Anyway, back to that chocolate bar. I was in line at a store a few months ago and yes, I gave into temptation. While waiting, I turned the bar over and noticed something different. In the lower left corner, tucked under the flap and the ingredients, was a logo and copy box.
The statement was a salute to the Centennial Celebration for the Milton Hershey School and a thank you from the company for purchasing the product. What caught my eye as both a consumer and a marketer was that despite the size of the graphic, it looked clear and stood out nicely thanks to a contrasting reverse. It was also an interesting turn to feature something that is a top line consideration in Hershey’s business decisions.
The campaign highlights the school which according to company info, “is the nation’s largest, cost-free, private, co-educational home and school for children (Pre-K through 12th Grade) from families of low-income, limited resources and social need.” All funding for the school comes directly from the Hershey Trust Company which is fully funded by profits from The Hershey Company. See the press release here and the website here.
The campaign began during the 2009 holiday season on Hershey’s milk chocolate bars and milk chocolate bars with almonds. This holiday season, the branding is extended to Hershey’s Pot Of Gold product.
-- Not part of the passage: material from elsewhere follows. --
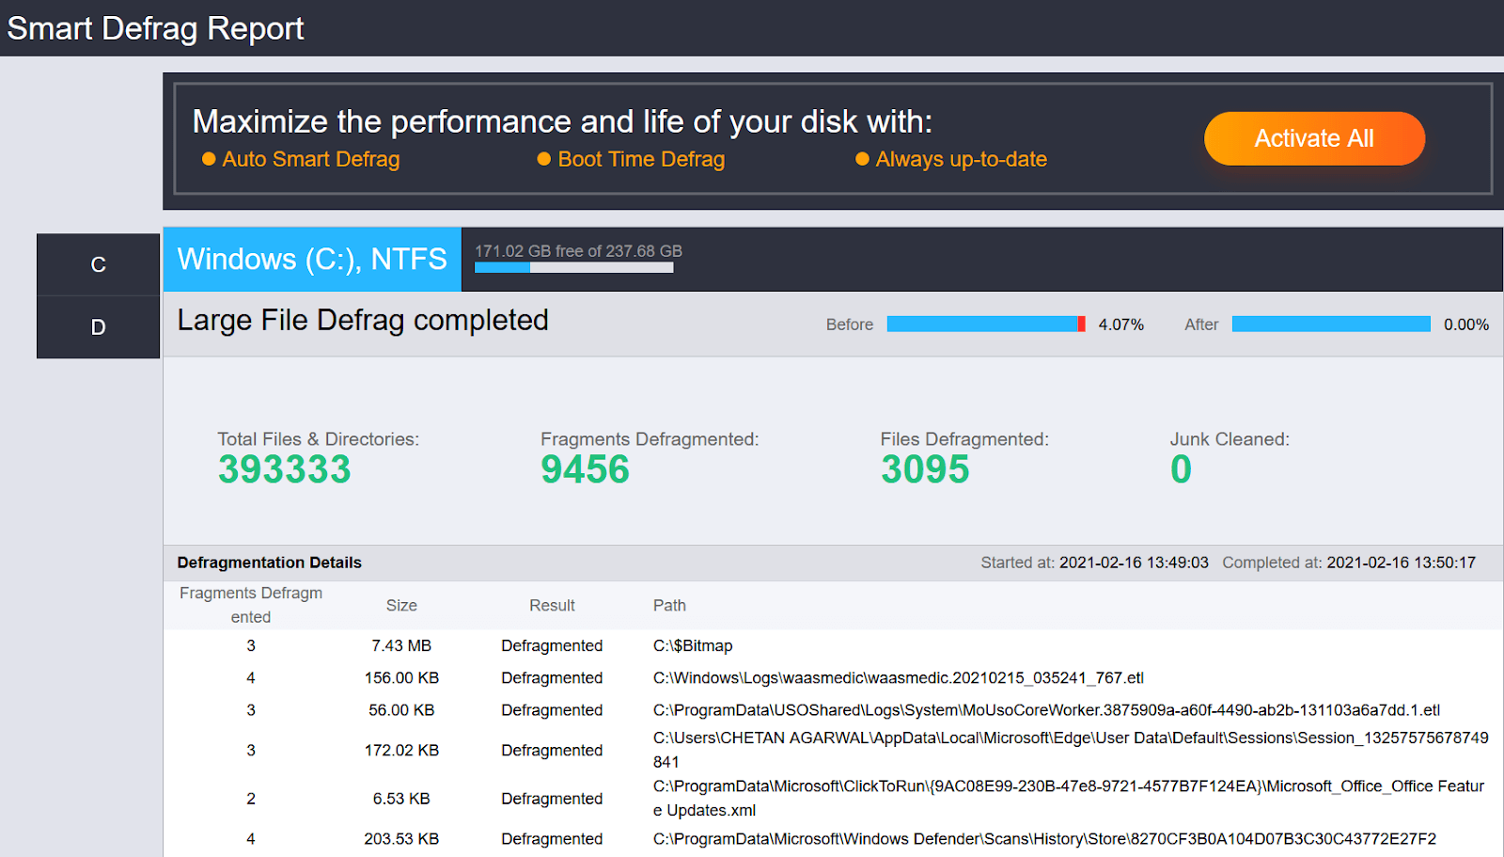The width and height of the screenshot is (1504, 857).
Task: Select the C drive tab
Action: point(97,264)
It’s not a small effort, but the execution is subtle and clean. After doing the background, I reached out to Anna Lingeris, public relations manager for The Hershey Company, to learn more.
“The 100th year was a great time to start a permanent thank you to consumers,” said Lingeris. “We had never promoted the story and yet, the Milton Hershey School is part of our DNA.
“We launched a strategic TV campaign during the 2010 Academy Awards and featured Queen Latifah in a PR campaign during the centennial,” Lingeris continued. “Obviously, it’s a large decision any time you change packaging, but by extending now to Pot Of Gold, it shows the importance of the message.”
That packaging comment gets back to my point at the top. When your company’s branding and message is consistent, even as a small business or organization, a small step can make a big impact. Why else would I have noticed this copy and logo?
Always think through the important ingredients of your campaign. Where can you have impact? What impact do you want and at what volume and intensity? What will the ingredients look like when the project is completed?
Most of all, remember that inspiration is sometimes on the back, in the lower left corner, behind the flap.